Sunday, July 22, 2007

The archetypal image




Symbols in Icons, emerging from archetypal images.

My work on religious symbolism arose out of my interest in the ideas of the psychologist Carl Jung, and his understanding of the relation between what he called the integration process, and the structure of the Mandala as understood in the Buddhist and Hindu traditions of yogic meditation. Jung found that the form of the Mandala is universal, but that the contemplative traditions that are to be found both in Christianity and in Eastern Faith systems like Buddhism and Hinduism, had given the Mandala a meaning which related to an inner process of transformation. This process is known both to the monastic branches of Christian spirituality, going back to the Desert Fathers, but also to the yogic teachers of India.
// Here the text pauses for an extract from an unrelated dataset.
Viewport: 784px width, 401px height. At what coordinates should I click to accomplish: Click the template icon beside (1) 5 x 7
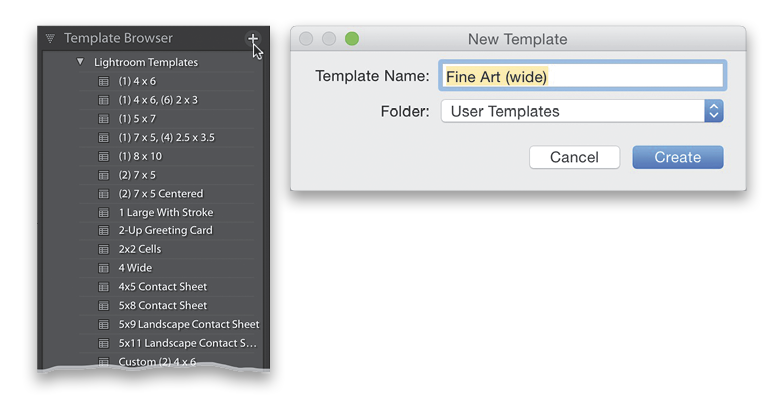pyautogui.click(x=104, y=119)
Jung, and a group of friends and collaborators like Mircea Eliade, Joseph Campbell, Heinrich Zimmer, Giuseppe Tucci, and others, also showed that this deep knowledge of the way that the unconscious functions was known to human beings from the very dawn of consciousness, as it is the process whereby unconscious images are made conscious in what we understand as the evolution of civilizations. The symbols that are associated by the iconic structure is called a “Mandala” (Sanskrit word meaning simply circle), brings together unconscious material, and conscious understanding, or interpretation. But there always remains in the true icon, elements of the unconscious, which are very ambivalent.